指示: 引用文に出てくる企業名をすべて挙げよ。

引用文:
=======

住宅版テスラ・HOMMAの作る「夢のスマートホーム」を実際に見せてもらったよ(第1回)
今日は住宅スタートアップのHOMMA Inc.を立ち上げた本間毅さんにお時間をいただき、2019年1月に完成した実験住宅のHOMMA ZEROにお邪魔しました。
実はアメリカの家のクオリティは低いという現実
シバタ: お忙しいところありがとうございます。私の読者の方はほとんど本間さんのことを知っていると思いますが、一応簡単に自己紹介をしていただけますか。
本間: はい。ビットバレー(*1990年代後半から2000年代初頭に渋谷にIT系ベンチャー企業が続々開業、上場した時期)が盛り上がっていた学生時代にウェブ制作の会社を起業し、その後、ソニーや楽天を経て、HOMMA Inc.というアメリカの住宅をターゲットにしたスタートアップを立ち上げて4年目になります。

=======

[目標位置の資料]
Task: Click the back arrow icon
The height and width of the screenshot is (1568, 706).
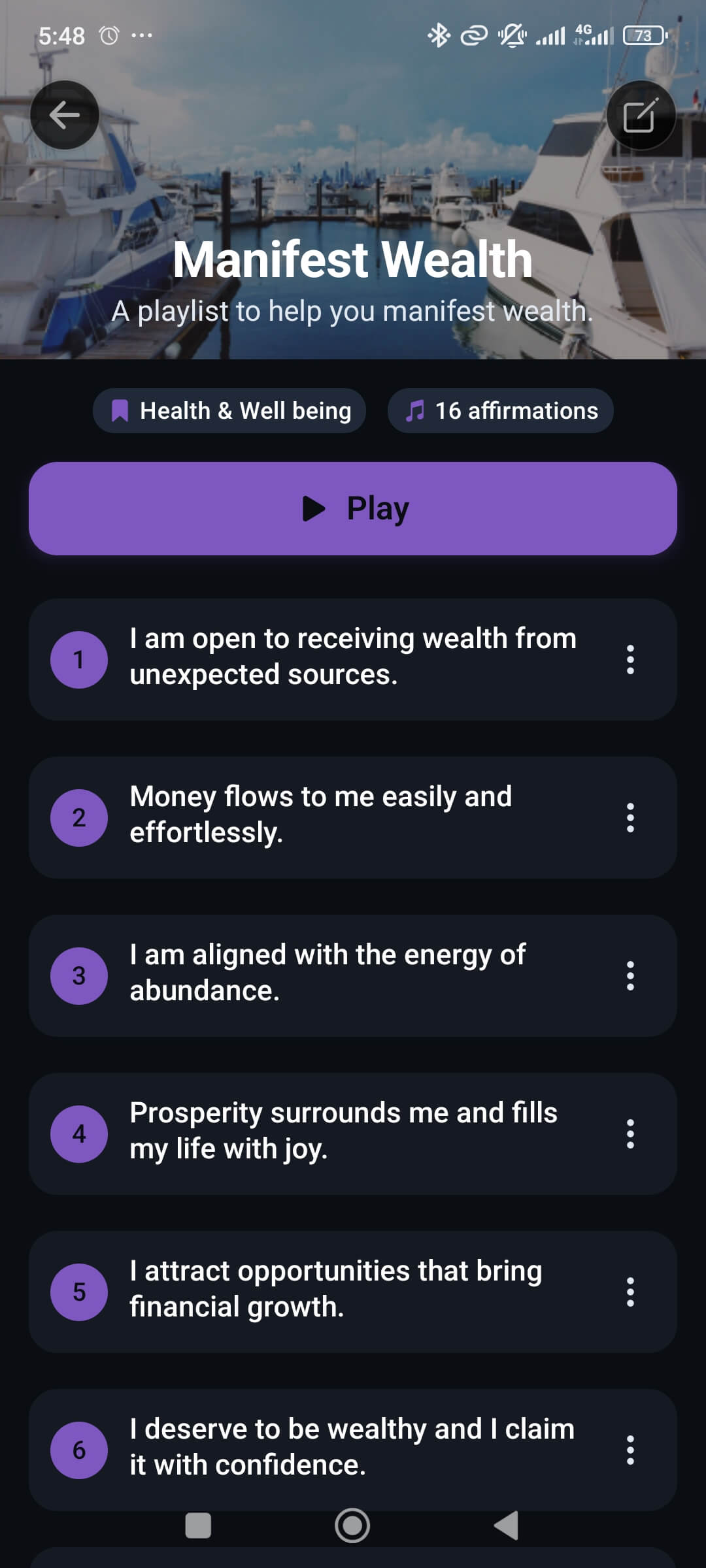Action: tap(63, 116)
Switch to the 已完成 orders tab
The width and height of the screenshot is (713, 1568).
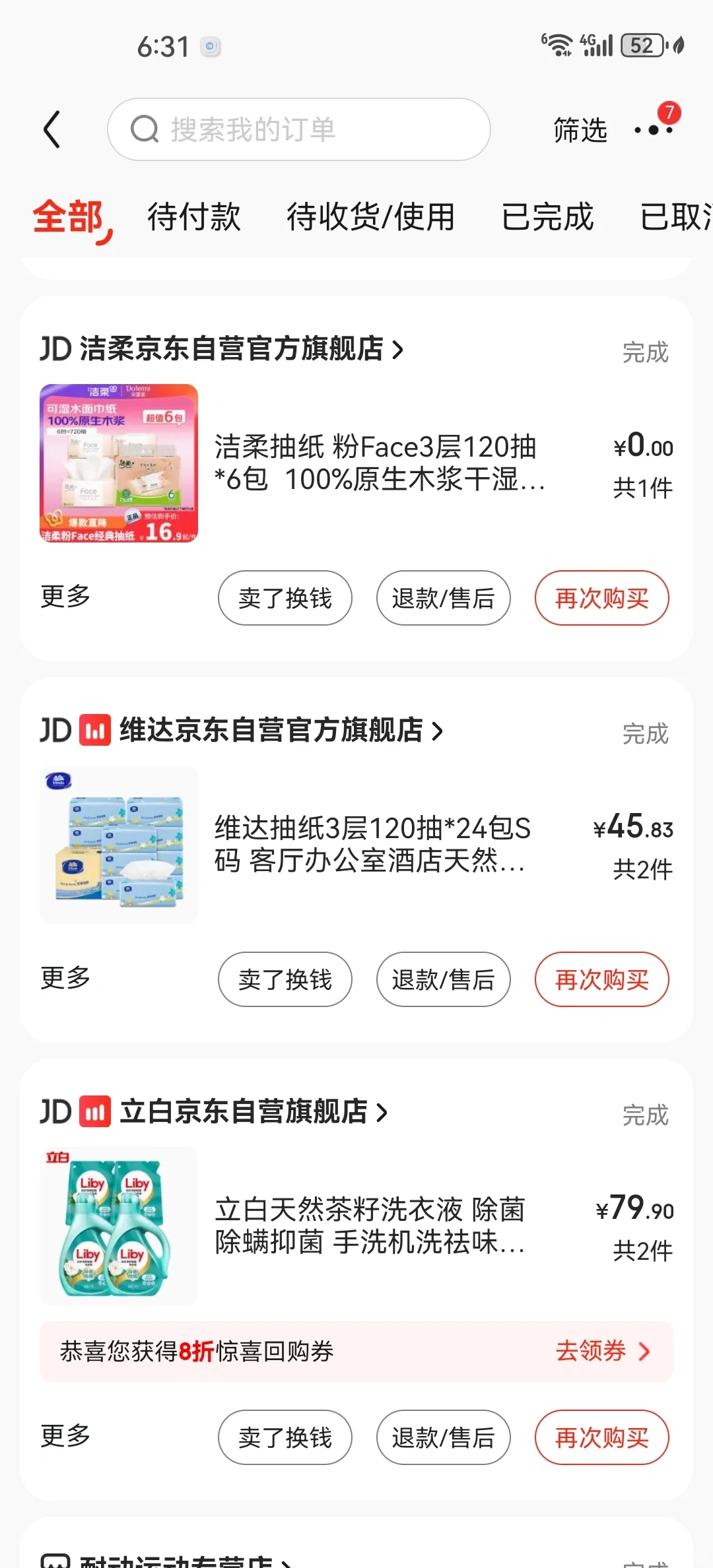click(549, 218)
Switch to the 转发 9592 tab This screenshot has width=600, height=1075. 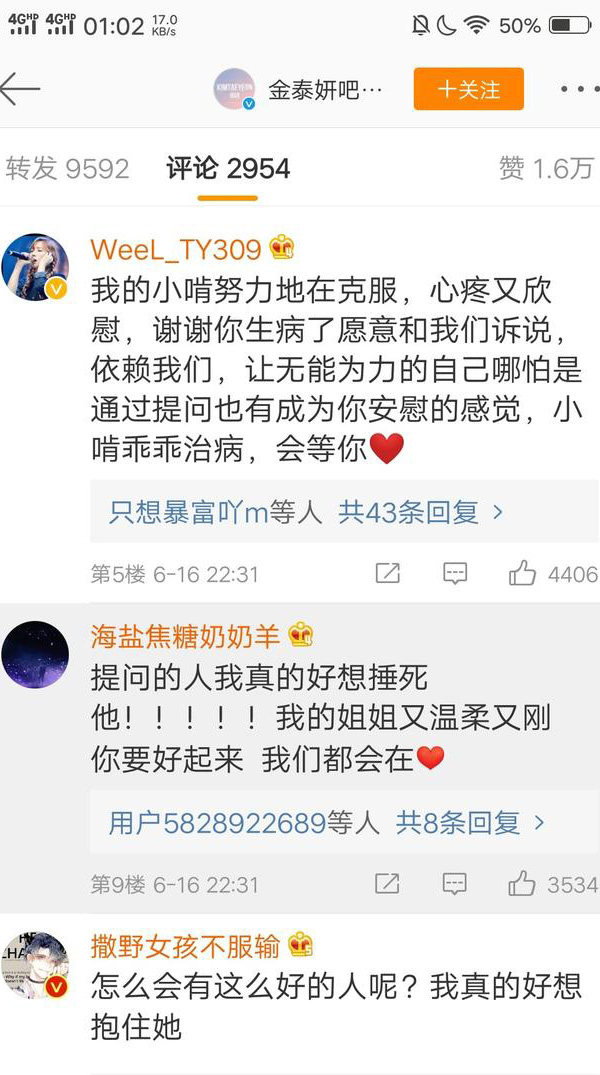[67, 169]
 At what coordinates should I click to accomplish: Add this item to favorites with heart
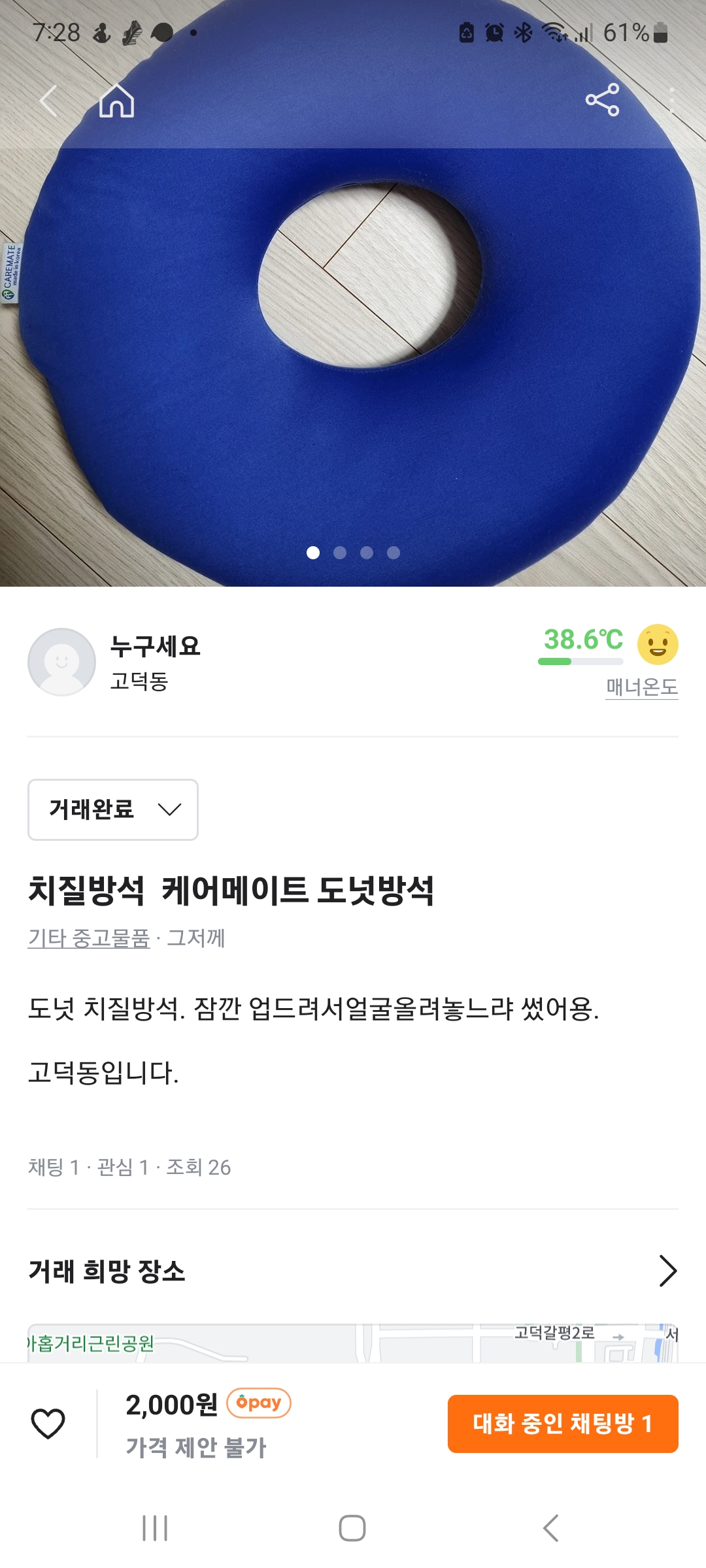(48, 1424)
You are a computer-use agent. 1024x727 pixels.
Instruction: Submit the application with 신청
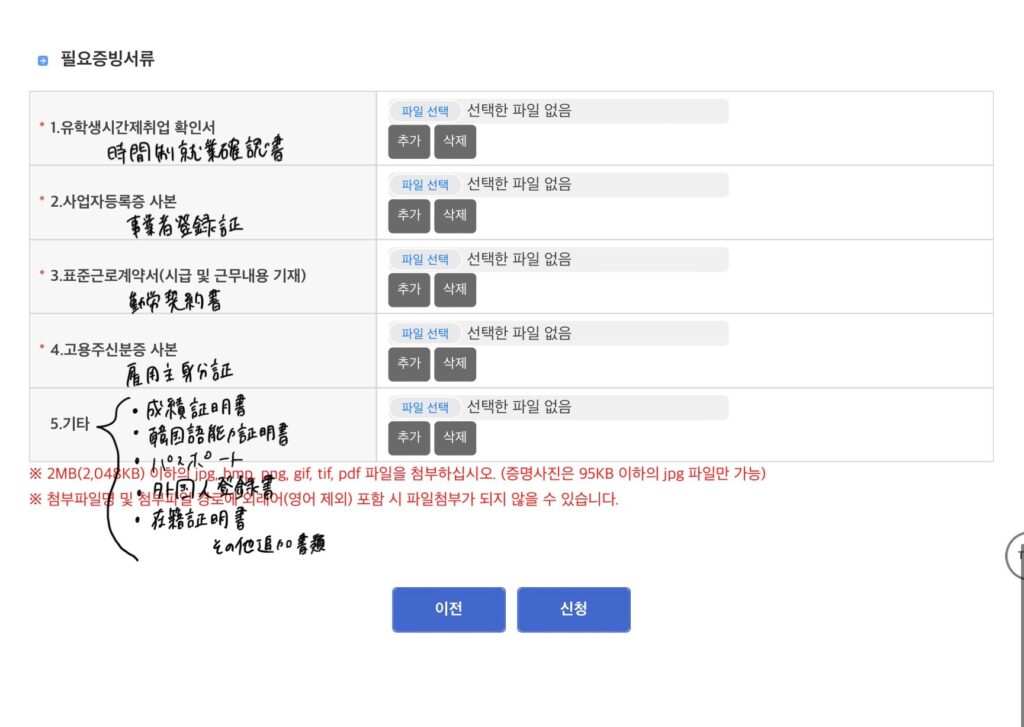pos(574,610)
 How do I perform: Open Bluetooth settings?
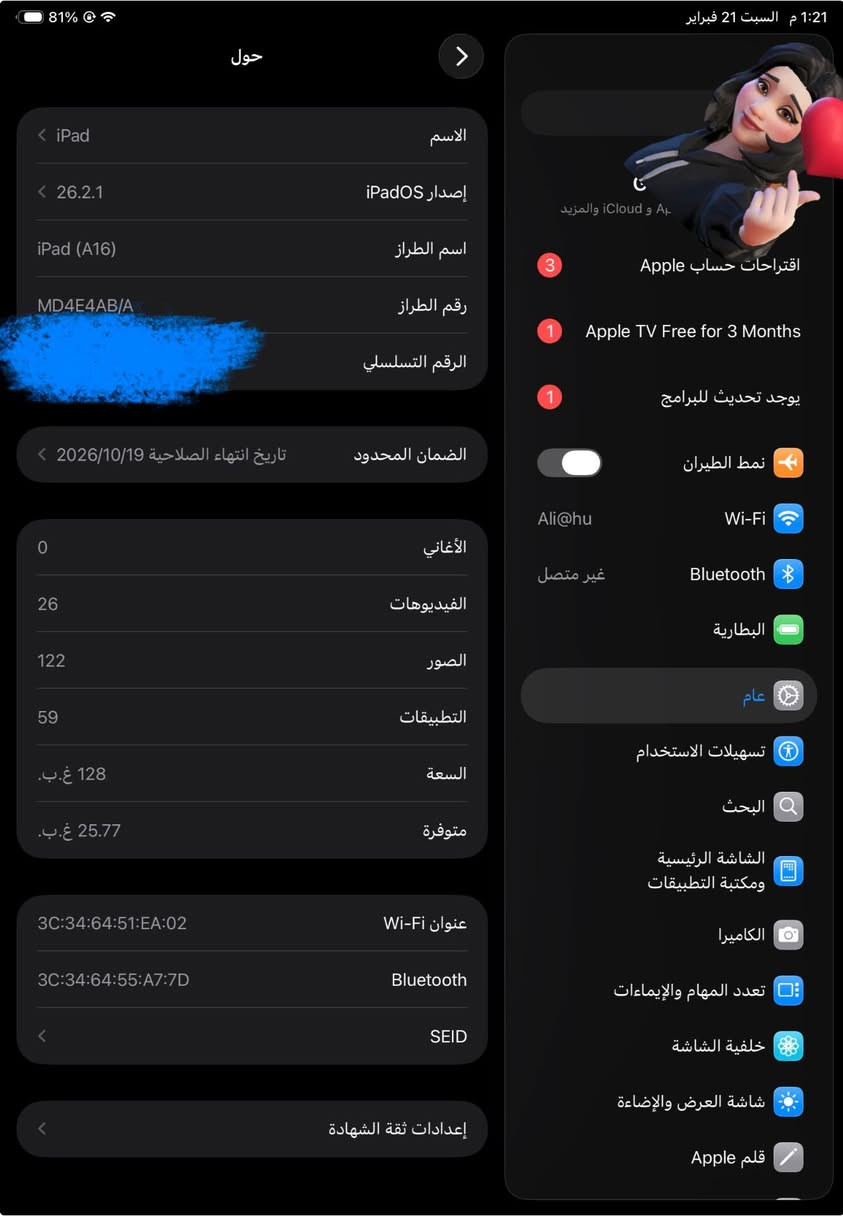670,574
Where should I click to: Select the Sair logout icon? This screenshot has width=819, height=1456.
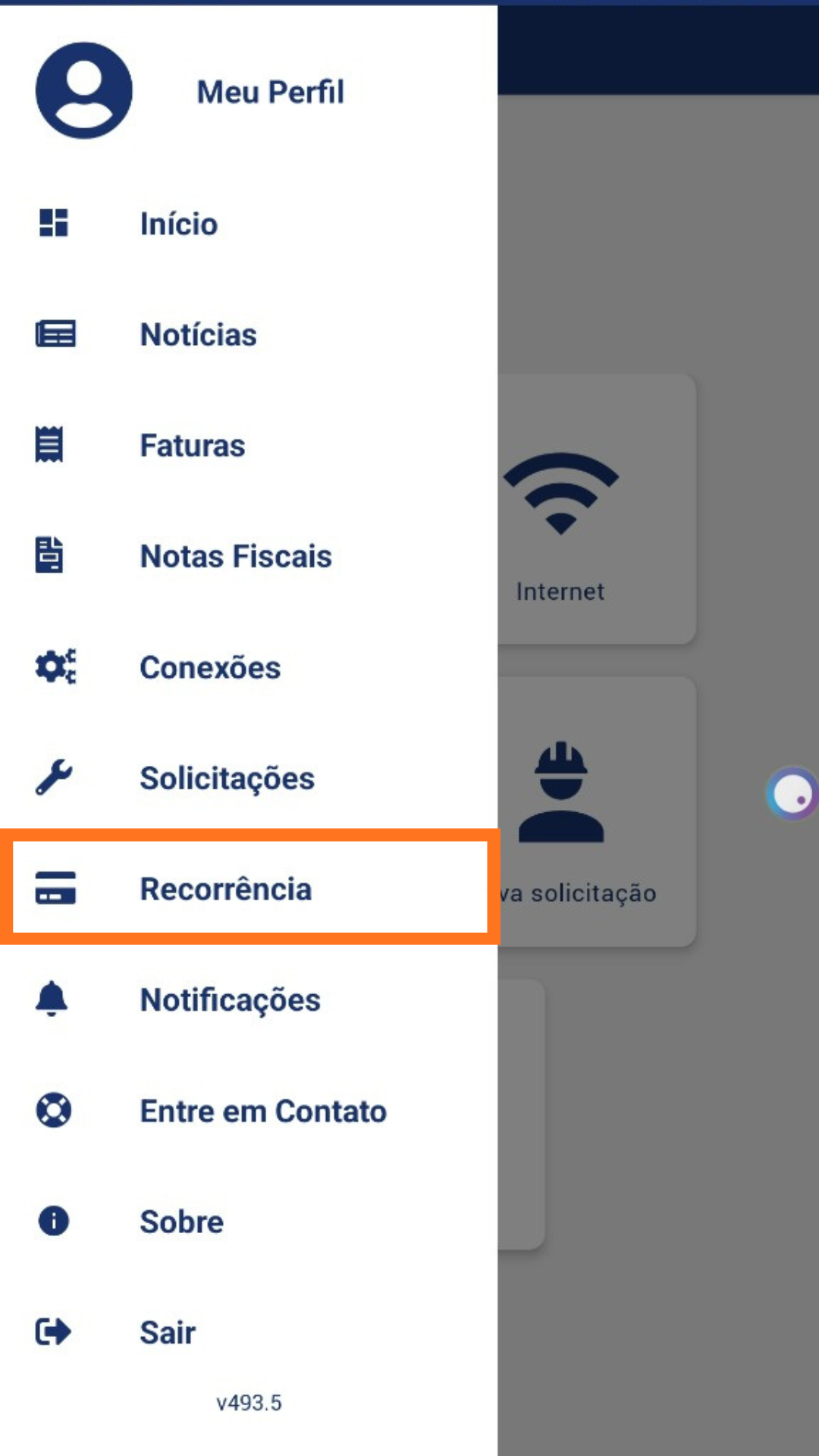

=======

解答例: テスラ、HOMMA Inc.、ソニー、楽天